対照的にシャルル・ルクレールは、一時は首位を走りながら、4位に終わった。不可解な戦略を指示したチームへの不満を、必死に押し殺しているようだった。
●第3位:セルジオ・ペレス「ハックション!」(F1第13戦ハンガリーGP フリー走行1回目)
ペレス:ハックション!
バード:ブレス・ユー
ペレス:ハックション! ここ、アレルギーがあるみたい
ハンガリーGP初日FP1のセッション中、いきなりペレスがくしゃみを始めた。F1ドライバーも人間だから、走行中にくしゃみをすることもあるだろう。しかし無線でくしゃみを聞くのは、初めての経験だった。どうしてわざわざ無線ボタンを押しながら、くしゃみをしてしまったのだろう? しかも2回も。ちなみに担当エンジニア、ヒュー・バードの「ブレス・ユー(Bless You あるいはGod Bless You)」は、直訳すると「神のご加護を(お大事に)」という意味で、誰かがくしゃみをしたときに英語圏ではこう答えます。

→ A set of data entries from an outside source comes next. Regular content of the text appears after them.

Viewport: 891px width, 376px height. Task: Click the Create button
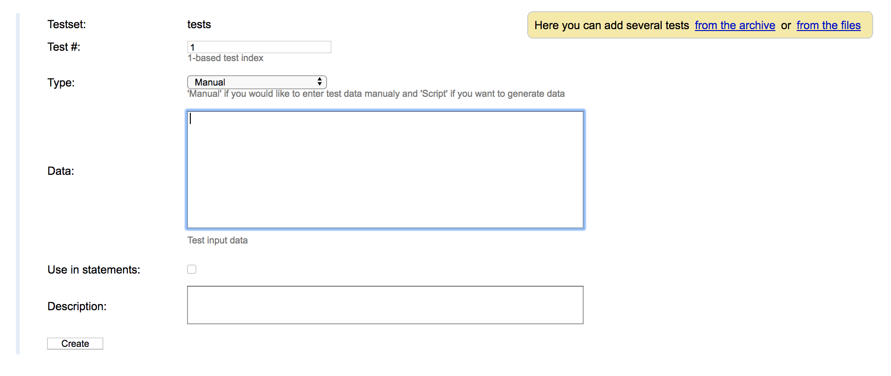(x=75, y=344)
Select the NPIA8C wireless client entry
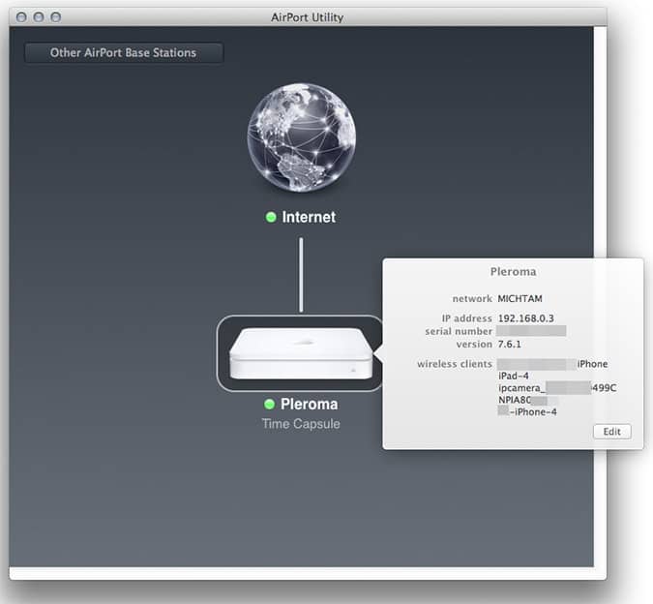 [522, 399]
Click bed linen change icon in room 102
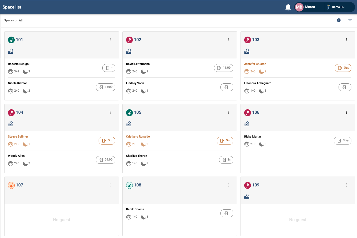The width and height of the screenshot is (357, 238). pyautogui.click(x=129, y=51)
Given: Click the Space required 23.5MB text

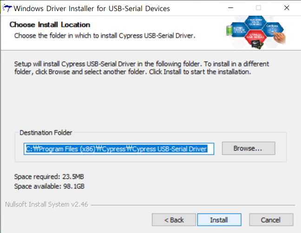Looking at the screenshot, I should (x=49, y=176).
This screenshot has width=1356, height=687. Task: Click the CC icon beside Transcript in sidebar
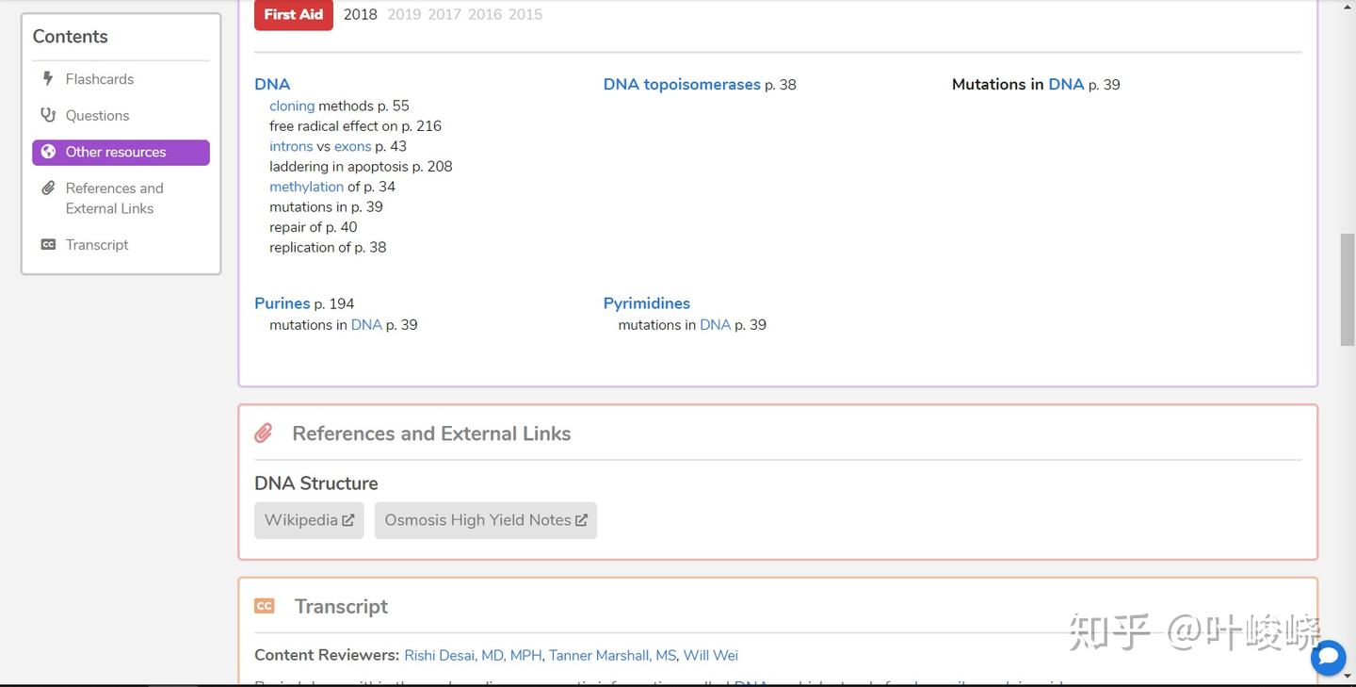48,245
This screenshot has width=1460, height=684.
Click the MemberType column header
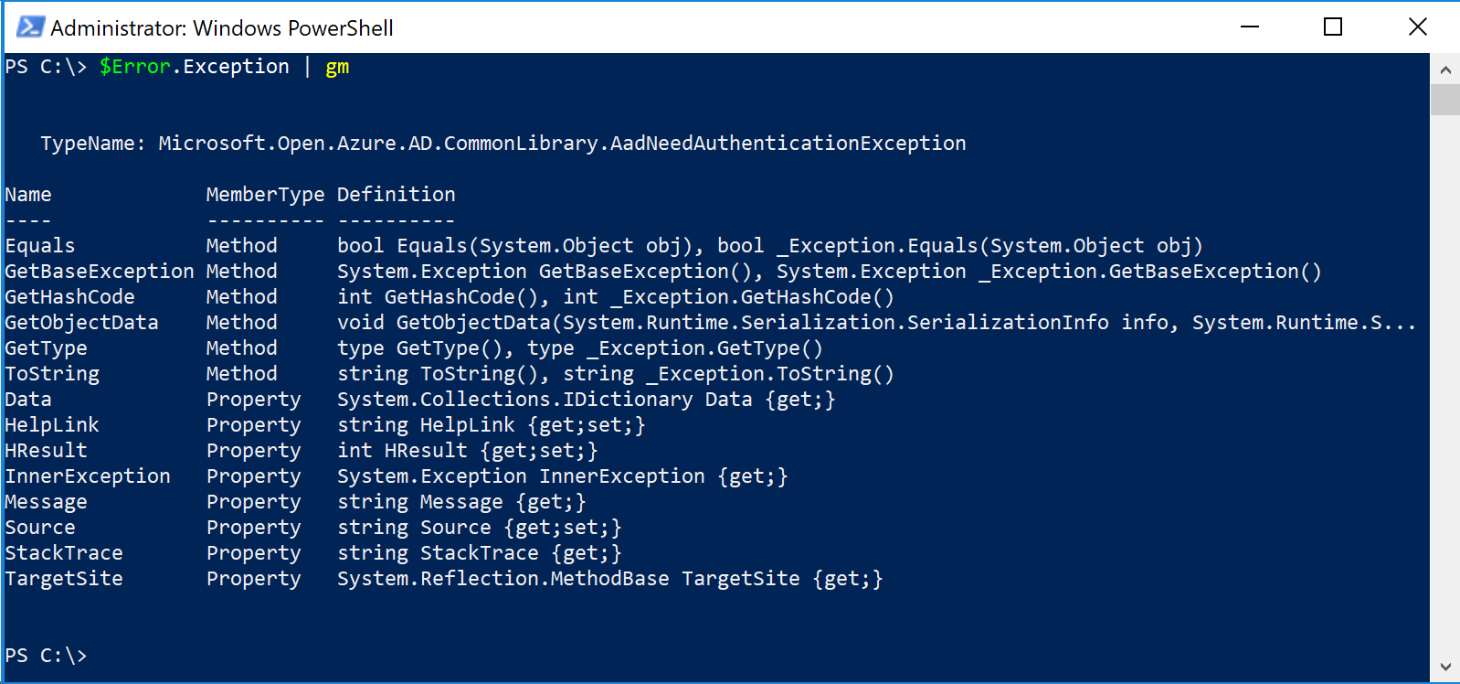point(265,194)
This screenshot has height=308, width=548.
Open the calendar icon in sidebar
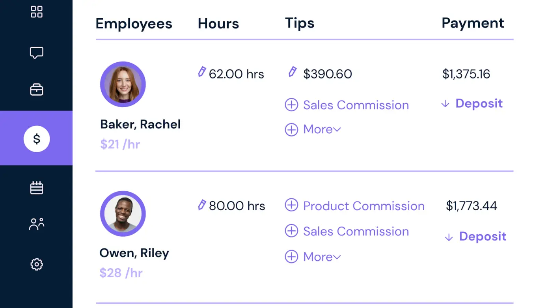click(x=36, y=188)
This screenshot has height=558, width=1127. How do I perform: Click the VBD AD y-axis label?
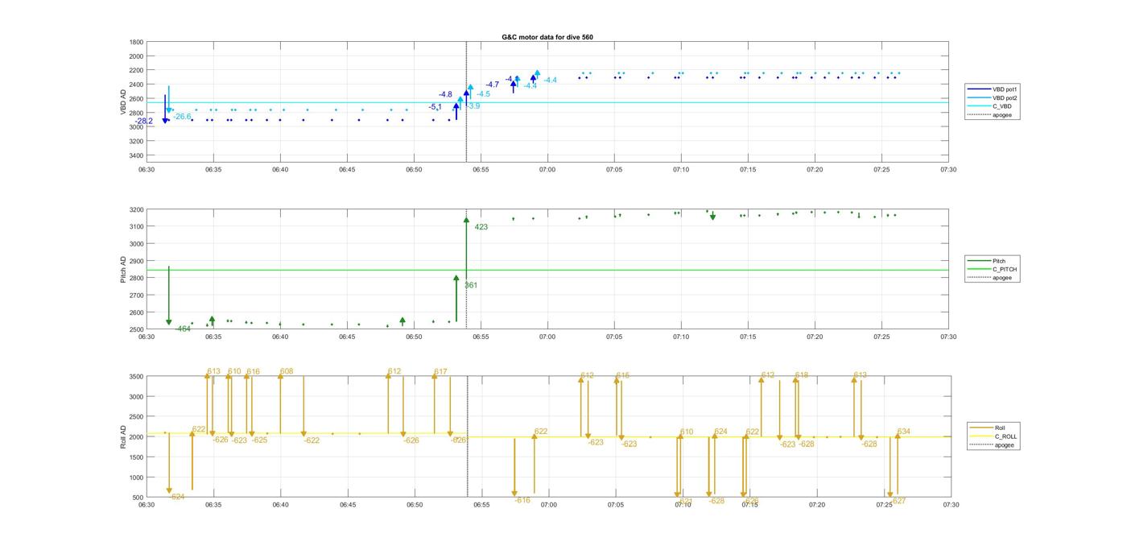pos(124,101)
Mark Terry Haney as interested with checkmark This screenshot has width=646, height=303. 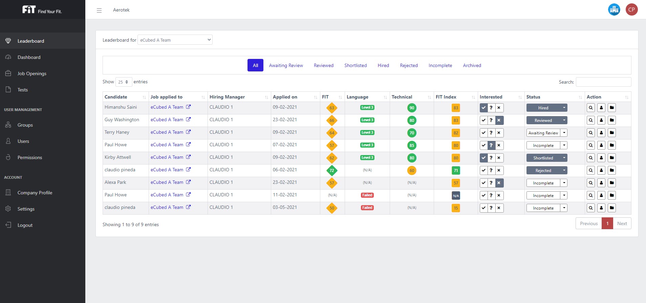(x=483, y=133)
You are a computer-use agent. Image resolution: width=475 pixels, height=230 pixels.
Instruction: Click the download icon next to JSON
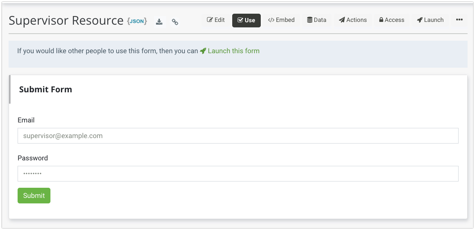tap(159, 22)
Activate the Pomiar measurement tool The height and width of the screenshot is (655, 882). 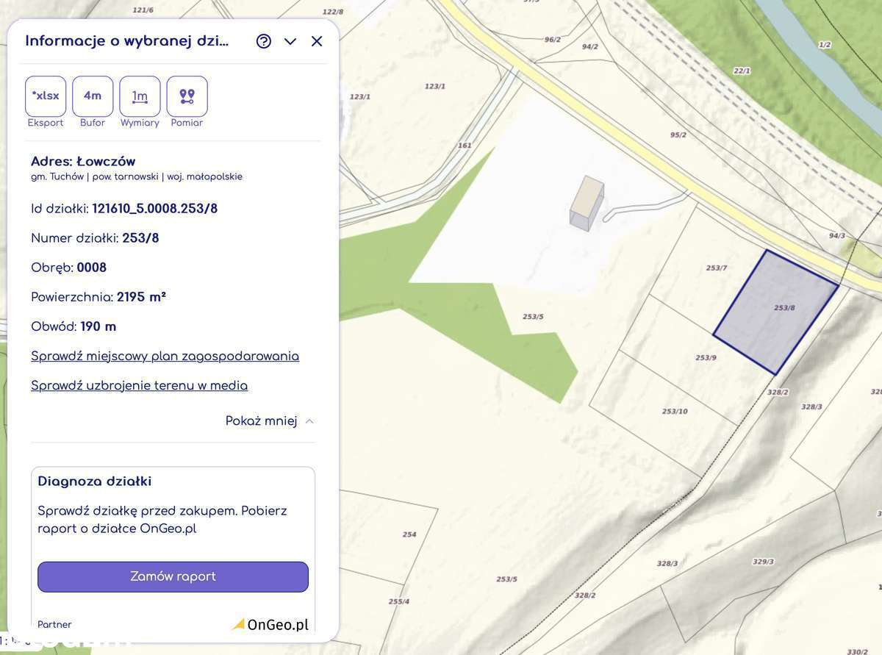tap(187, 96)
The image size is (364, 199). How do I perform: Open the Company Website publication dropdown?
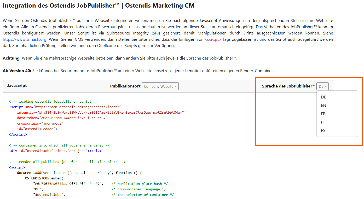coord(160,86)
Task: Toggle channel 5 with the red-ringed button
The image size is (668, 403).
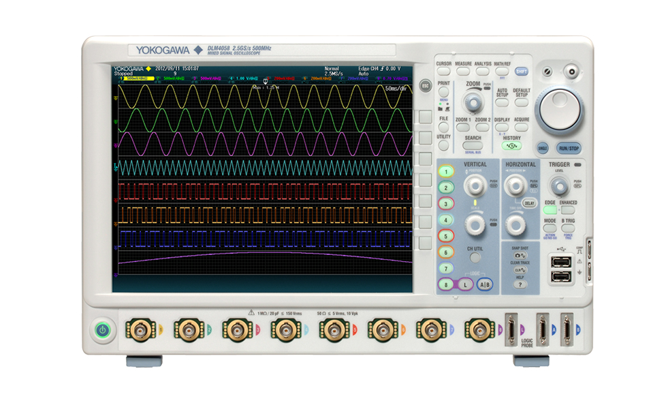Action: pos(445,236)

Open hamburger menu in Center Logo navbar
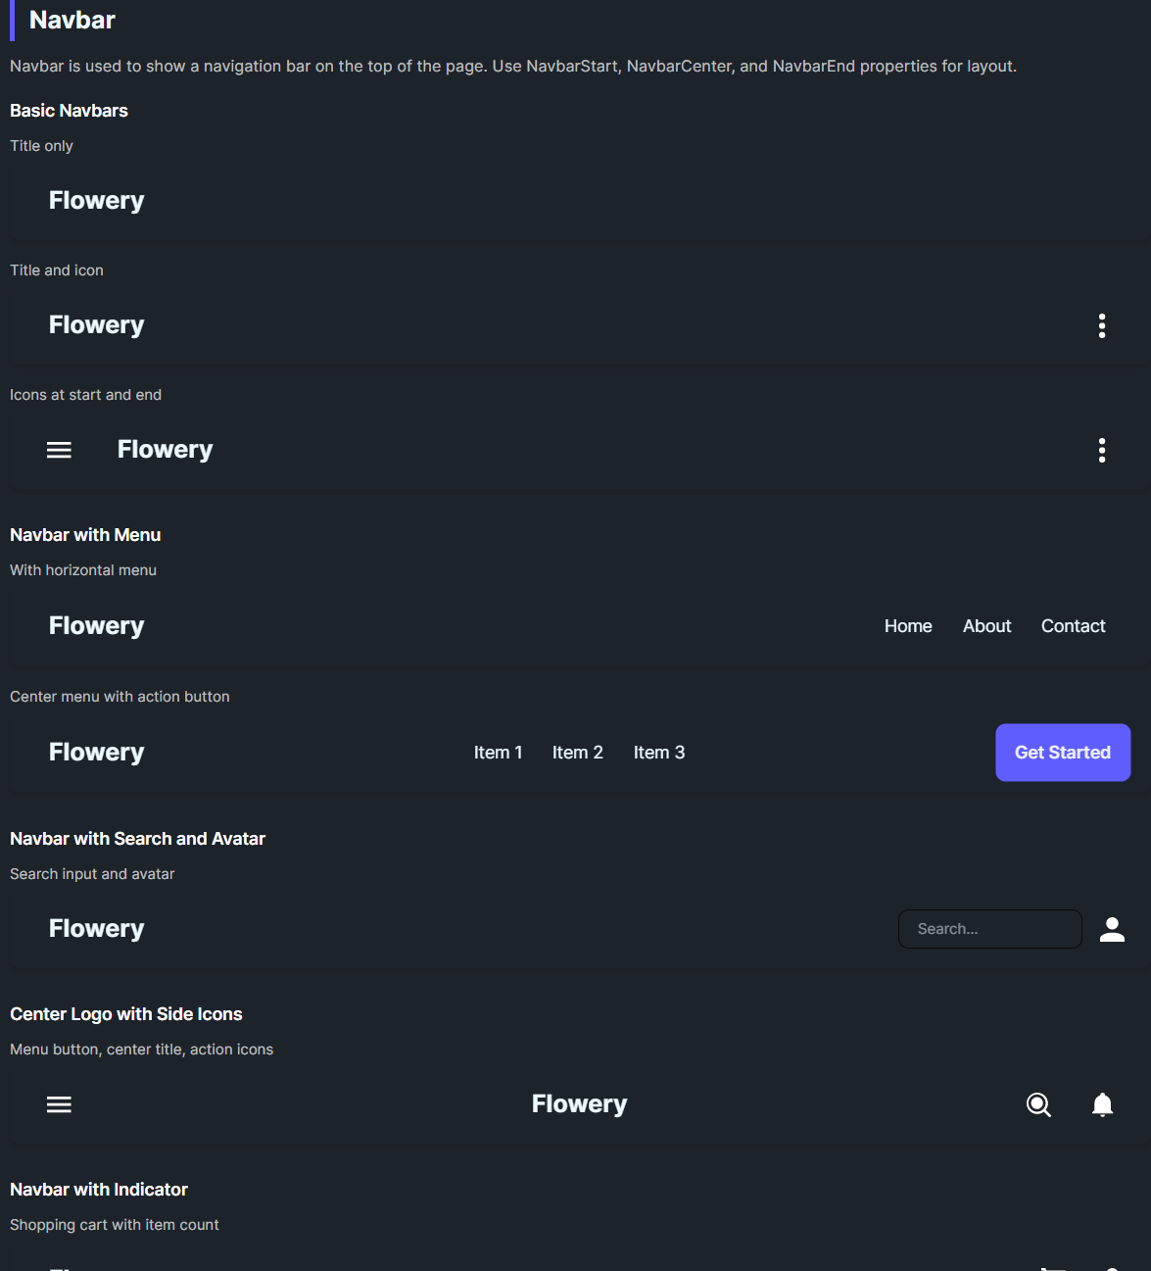pyautogui.click(x=59, y=1104)
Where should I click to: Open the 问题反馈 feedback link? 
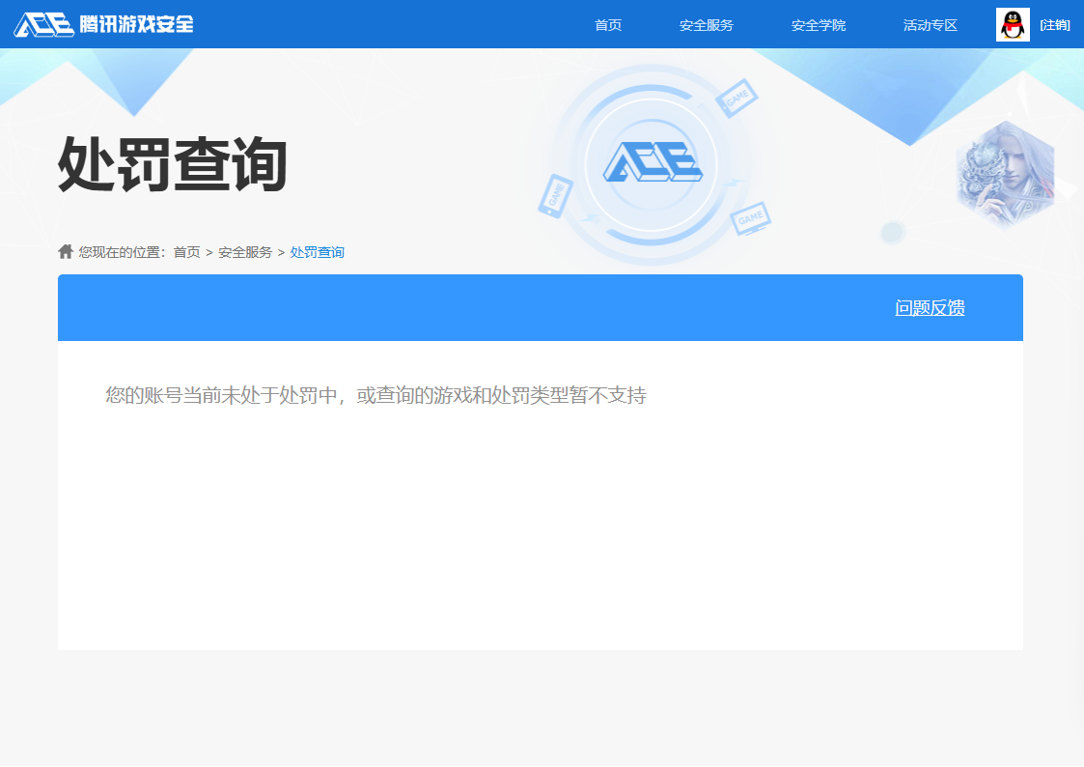(x=931, y=307)
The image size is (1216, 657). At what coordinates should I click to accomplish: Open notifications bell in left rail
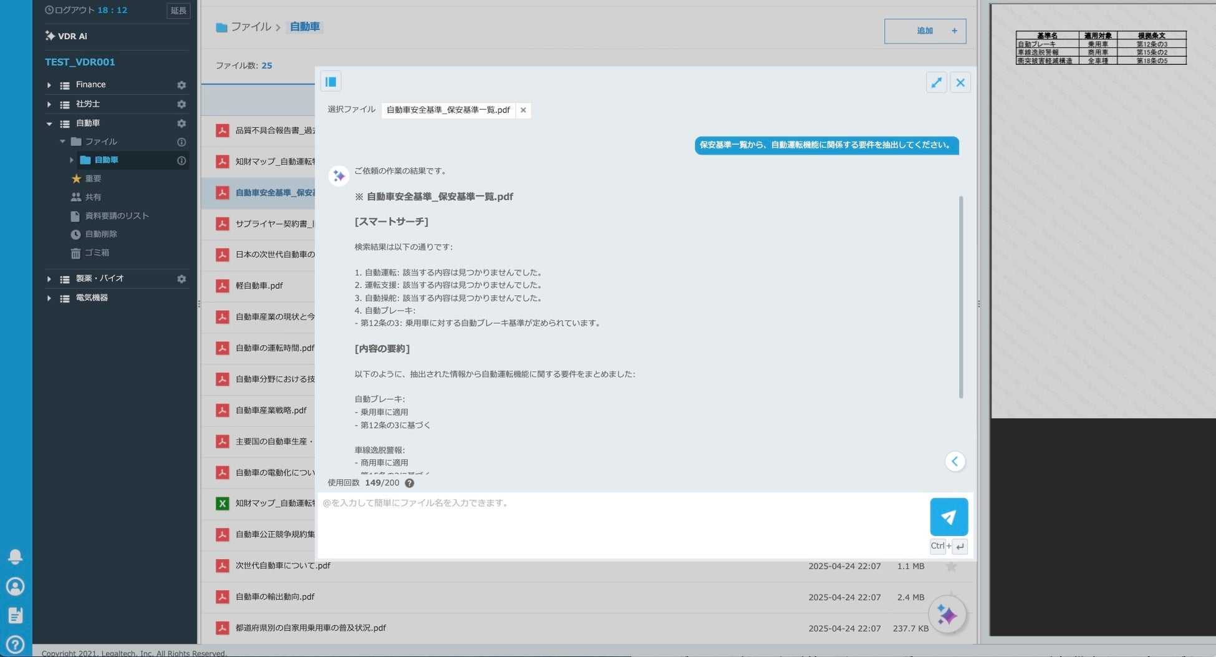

●第2位:マルコス・パドロス「ボックス、いやステイアウトだ!」(F1第7戦モナコGP 決勝)
パドロス:ボックス、ボックス、ハードに履き替える
パドロス:いや、ステイアウト、ステイ、ステイ! ステイアウトだ!
ルクレール:XXXX!XXXX! なぜだ!? どういうことだっ! 何やってるんだ!
今季のフェラーリのドタバタを象徴する無線交信。シャルル・ルクレール(フェラーリ)は地元モナコでポールポジションを獲得し、レースも首位を快走していた。しかしあまりに保守的すぎるタイヤ交換作戦で、首位の座を失う(ちなみにカルロス・サインツはこの指示に反抗したおかげで2位表彰台を獲得した)。
さらにスリックタイヤへの交換の際、2台一緒にピットに呼び戻し、担当エンジニアのマルコス・パドロスが慌てて「ステイアウト!」と言い直したが、時すでに遅し。ルクレールはサインツの作業の間しばらく待たされ、4位に終わった。
●第1位:ランド・ノリス「ハッピーバースディ・トゥ・ウィルのママ~♪」(F1第4戦エミリア・ロマーニャGP 決勝)
ジョゼフ:ランド、今日は母の誕生日でね。きみが表彰台に上がったら、ケーキを作るって彼女は言ってたんだ。つまり、(表彰台と誕生日の)二重のお祝いってことさ。
ノリス:ハッピーバースディ・トゥ・ウィルのママ~♪ ところでママの名前は何なの?
ジョゼフ:シャーロットだ。きみの大好きなクリスマスケーキを作ってあげるってさ
ノリス:ハッピーバースディ・トゥ・シャーロット♪ この表彰台は、あなたに捧げるよ!
ジョゼフ:ありがとう。最高だ!
ノリスが今季初の表彰台をとなる3位を獲得したのは、第4戦エミリア・ロマーニャGPだった。チェッカー直後、担当エンジニアのウィル・ジョゼフが「今日は母の誕生日なんだ」と伝えると、ノリスはハッピーバースディを歌い出した。
ノリスのユーモア感覚、人柄の良さ、そして何よりドライバーと担当エンジニアの強い絆が窺える、最高の無線交信だった。